Spontaneous Descemet Membrane Detachment After Necrotizing Scleritis: A Case Report.
Purpose: We report a case of spontaneous Descemet membrane detachment (DMD) in a patient with a history of necrotizing scleritis and discuss the management approach and outcome.
Methods: This was a case report and review of literature.

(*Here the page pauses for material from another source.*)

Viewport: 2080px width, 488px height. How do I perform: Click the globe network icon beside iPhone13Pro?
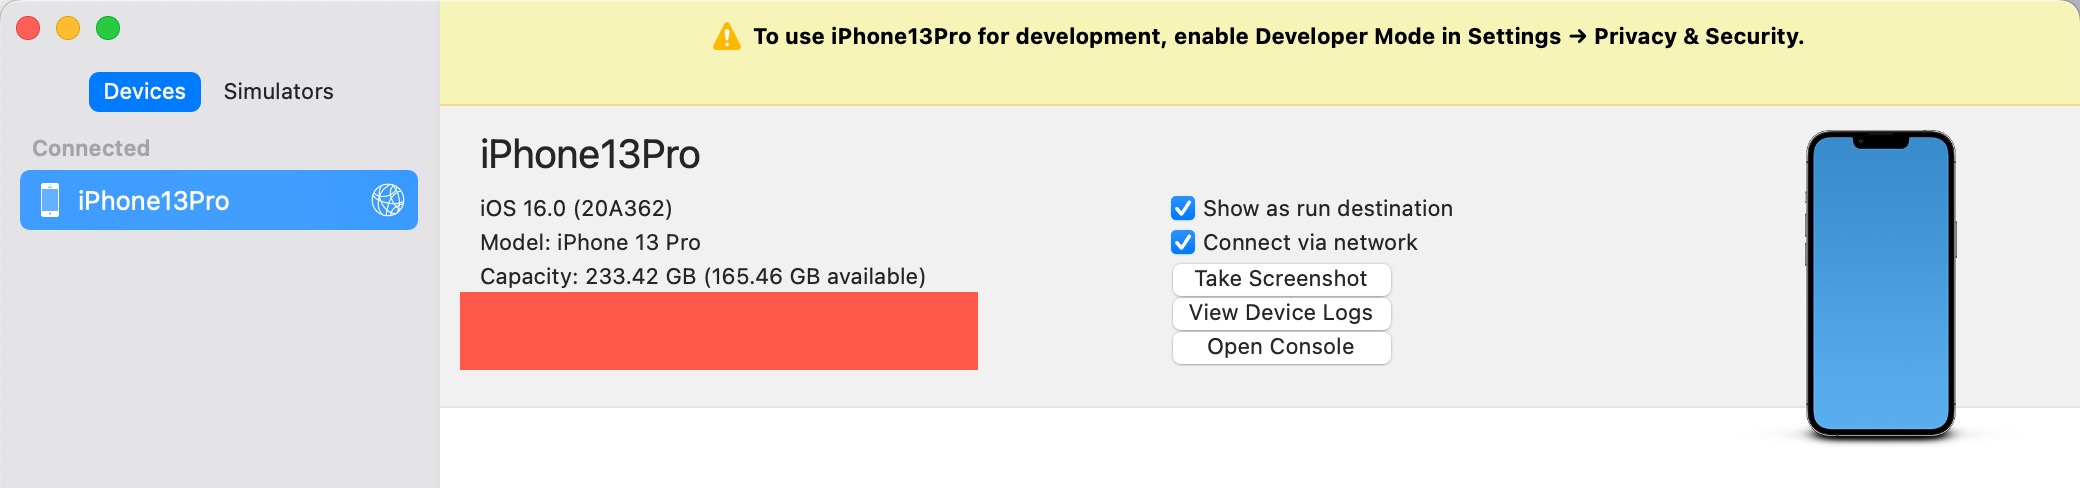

Results: A 50-year-old man with a history of rheumatoid arthritis, ankylosing spondylitis, and necrotizing scleritis on systemic methotrexate, rituximab, and prednisone presented with 6 weeks of photophobia, pain, and decreased vision in his left eye. Visual acuity on presentation was 20/80 in the left eye, and intraocular pressure was 18 mm Hg. Slit lamp examination demonstrated scleral injection most significantly in an area of superonasal epithelialized scleral thinning with underlying uveal visibility, indicating prior necrotizing scleritis. Bullous corneal edema extended from the limbus superonasally into the visual axis. The remainder of the anterior and posterior segment evaluations was unremarkable. Anterior segment optical coherence tomography confirmed the presence of DMD underlying the area of corneal edema. The patient was treated with an increased dose of oral prednisone with subsequent taper for systemic autoimmune control given active nonnecrotizing scleritis, followed 2 months later by air bubble injection in the anterior chamber and face-up positioning for 2 days. This led to reattachment of Descemet membrane and complete clearance of corneal edema, with improvement of vision to 20/25 on follow-up.
Conclusions: This is the first report of spontaneous DMD in a patient with a history of necrotizing scleritis. A possible mechanism may include shearing forces secondary to scleral ectasia, which may result in focal Descemet membrane tears and subsequent detachment.